Ce qui met aussi mal à l’aise, en plus de son scénario, c’est la mise en scène intime de Savaş Ceviz. « Perdre la tête » est un film à fleur de peau, qui s’aventure beaucoup dans l’émotionnel. Là encore, le réalisateur, dans ce qu’il filme, ne juge pas son personnage et il essaie, avec ses défauts, ses démons, même aussi ses qualités, de s’approcher au plus près et au plus juste de son personnage. D’une certaine façon, cette mise en scène est brillante, aussi bien dans sa façon de raconter que dans son esthétique. Le réalisateur installe aussi pas mal de tension, ce qui pousse encore un peu plus le sentiment de malaise. Puis derrière ça, le réalisateur, pour mieux encore décrire son personnage, utilise pas mal de métaphores visuelles, notamment sur le sentiment de prédateur inoffensif, qui renforce la démarche de son réalisateur.

Puis enfin, « Perdre la tête » ne serait sûrement pas le film « délicat » et juste qu’il est sans l’incroyable performance de Max Riemelt qui tient là le rôle le plus dur de sa vie. L’acteur est incroyable de bout en bout, arrivant à transmettre dans ses silences, ses regards et ses larmes, tout le dégoût qu’il peut avoir pour lui, toute la détresse, la solitude, la honte, le renfermement sur soi-même qui est d’autant plus dangereux, ou encore toute « l’abjectitude » qu’il peut avoir envers lui-même et ceux qui sont comme lui.
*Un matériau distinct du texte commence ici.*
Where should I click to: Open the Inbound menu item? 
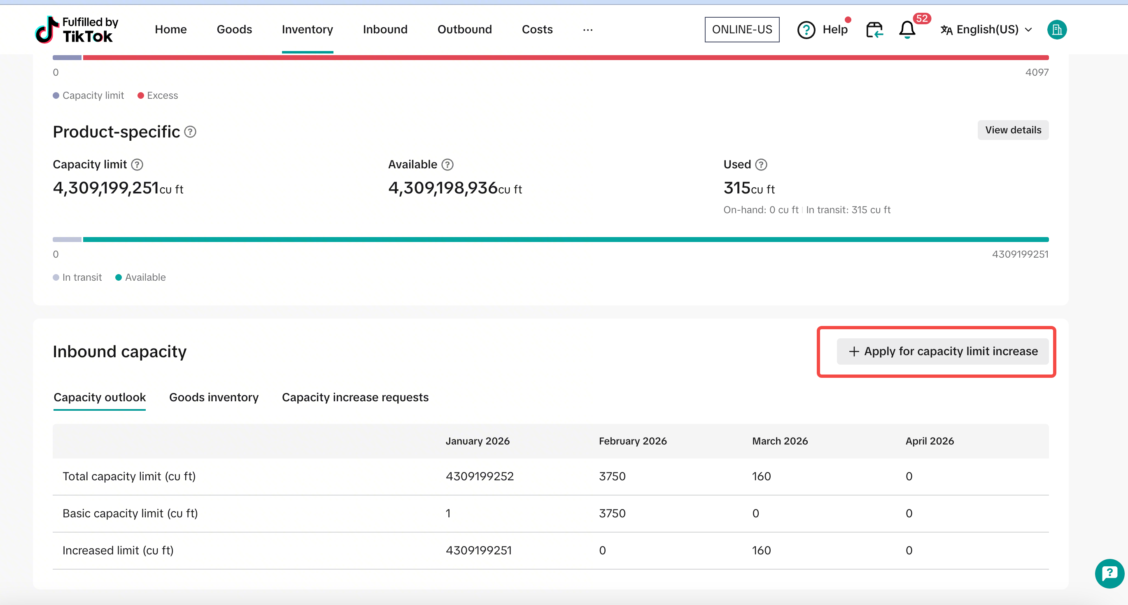click(x=385, y=30)

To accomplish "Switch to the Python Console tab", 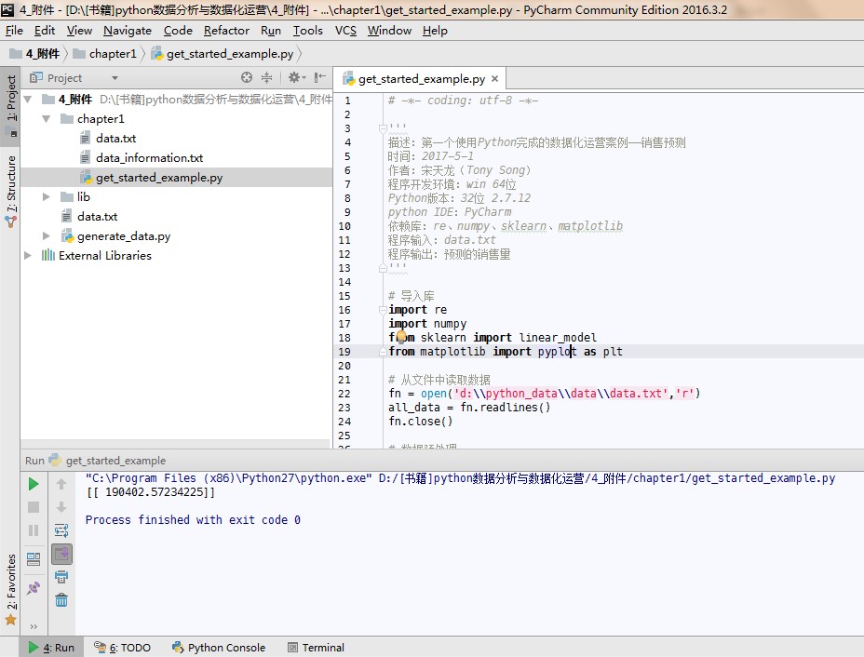I will click(x=219, y=648).
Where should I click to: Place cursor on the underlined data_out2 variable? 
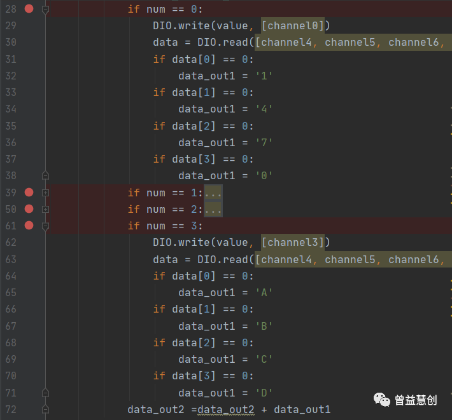[x=226, y=410]
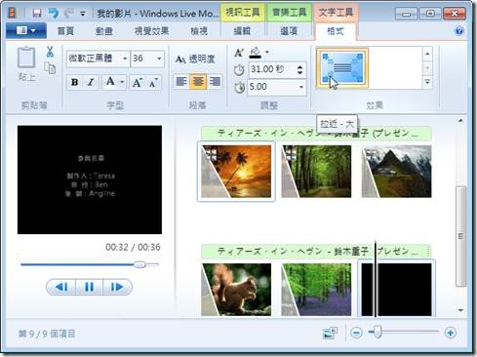Click the pause playback button
The image size is (477, 357).
point(89,287)
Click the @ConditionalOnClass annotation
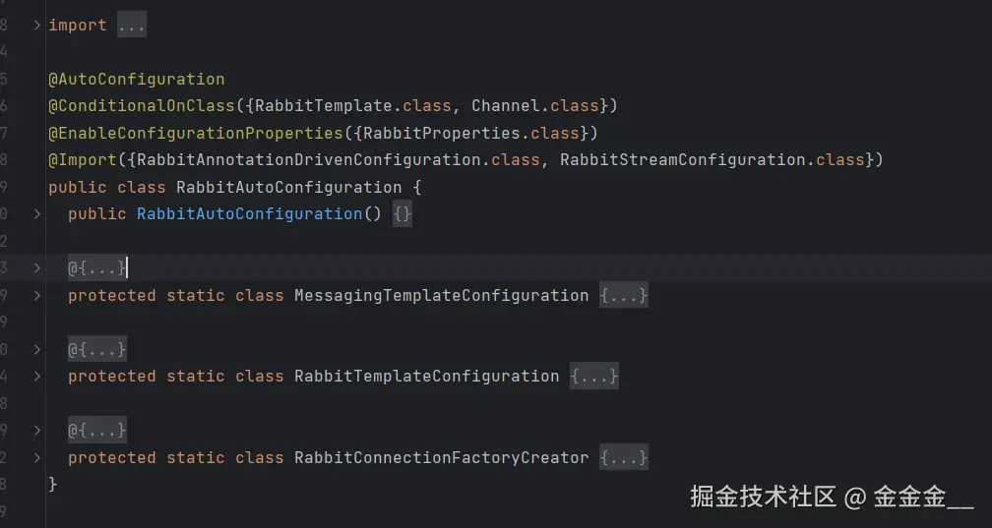992x528 pixels. [141, 105]
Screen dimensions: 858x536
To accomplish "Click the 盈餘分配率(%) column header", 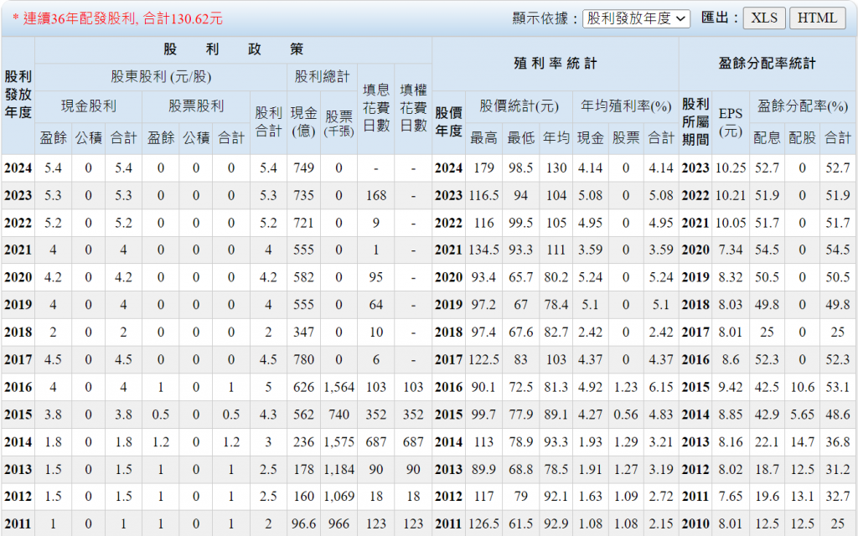I will (x=802, y=106).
Le rôle est incroyablement complexe, dur et courageux en même temps, et d’ailleurs, lors du débat, Max Riemelt disait qu’il détestait entrer dans une salle juste après la projection du film, et affronter les premiers regards du public (même si après, il a toujours du positif). À noter aussi les très belles performances du jeune Oskar Netzel qui joue le jeune garçon, Isabell Gerschke qui incarne sa mère et Ercan Durmaz, le psy qui va suivre le personnage (tellement essentiel et glaçant).

Difficile donc, très difficile même, « Perdre la tête » se pose toutefois comme un film important. Oui, c’est l’un des films les plus perturbants que j’ai pu voir, c’est un film qui m’aura bousculé comme jamais, et un film qui m’aura demandé une réflexion folle, mais derrière ça, la réflexion est particulièrement intéressante. « Perdre la tête » est un film qui dit énormément de choses, que ce soit sur ces personnes-là, sur leur attirance et leur combat quotidien, mais aussi sur la société en elle-même, et ne pas en parler serait une erreur, car ce n’est pas parce qu’on n’en parle pas que ça n’existe pas et rien que pour cela, Savaş Ceviz livre un film terriblement courageux. Bref, si je ne reverrais pas ce film de sitôt, je ne regrette en aucun cas m’y être arrêté.